News Summary for June 8th, 2010

++ The Interior Secretariat informed public opinion that on Sunday public security forces peacefully took over the Cananea mine in Sonora, to put an end to a miners strike that had been going on since July 2007, and which the Labor Secretariat had declared illegal in January 2008… The secretariat said that no one was hurt in the operation and that it was legally backed, by the Federal and State Public Prosecutor’s Offices.

++ But miners had another story to tell. A spokesman for the miners, Antonio Navarrete, said that the federal police raid at the Cananea mine left two miners wounded with bullet wounds, two miners went missing and children and women were also hurt in the melee.

++ Deputy Governance Secretary at the Interior Secretariat Roberto Gil Zuarth denied that the operation left people with bullet wounds.

++ And within hours of the operation federal police and miners were clashing on the streets of Cananea… There were no wounded from the clashes.

++ Federal, state and municipal authorities announced the “Everybody for Cananea” program to reactive the mine with an immediate investment of two billion pesos… They offered severance payments to workers six times higher than stipulated by law… Labor Secretary Javier Lozano said that payments to former miners at the Cananea mine would be available immediately.

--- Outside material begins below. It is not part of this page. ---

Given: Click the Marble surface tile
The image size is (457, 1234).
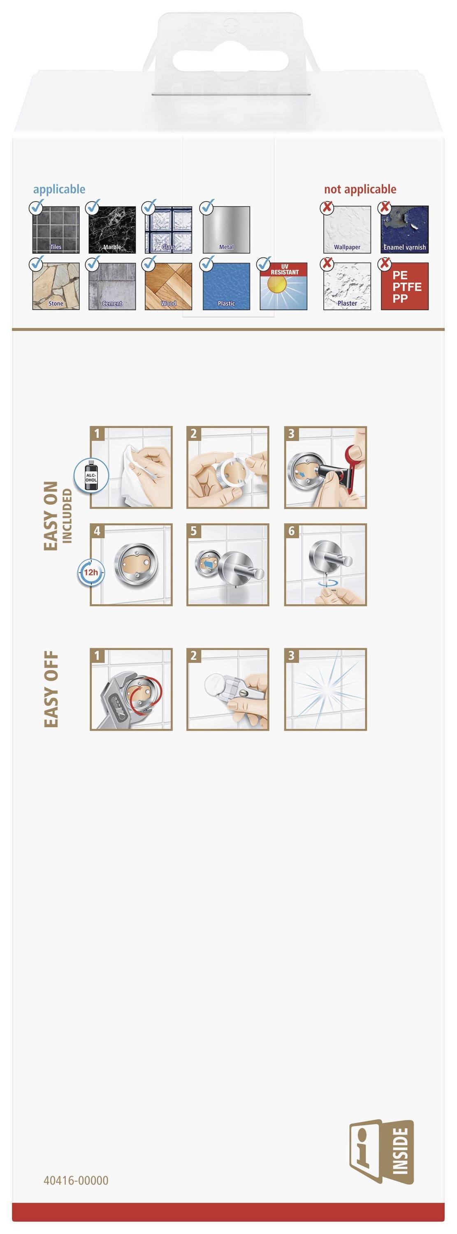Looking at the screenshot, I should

++ The leader of a group called Miners Union National Renovation Front, Carlos Pavón, blamed the attack on Cananea on Napoleón Gómez Urrutia, the miners’ leader who fled the country, for failing to reach a civilized agreement to resolve the strike.

++ The miners union and the electricians’ union broke off talks with the federal government after the operation to end the strike at the Cananea mine.

++ Grupo México, one of the world’s top copper companies, said federal and state authorities in Sonora were revising the Cananea mine to see the harm it might have suffered.

++ Meanwhile, Coahuila police also took over installations at Pasta de Conchos Mine 8 in San Juan de Sabinas, Coahuila.

++ Meanwhile, in an unrelated case, the Guerrero Attorney General’s Office confirmed that 55 bodies had been pulled out of a mine shaft in Taxco, that was some kind of clandestine grave.

++ PRI lawmakers lodged a complaint against President Felipe Calderón with the Special Prosecutor’s Office on Electoral crimes accusing the president of interfering with the election in Oaxaca, by funneling federal funds to the campaign.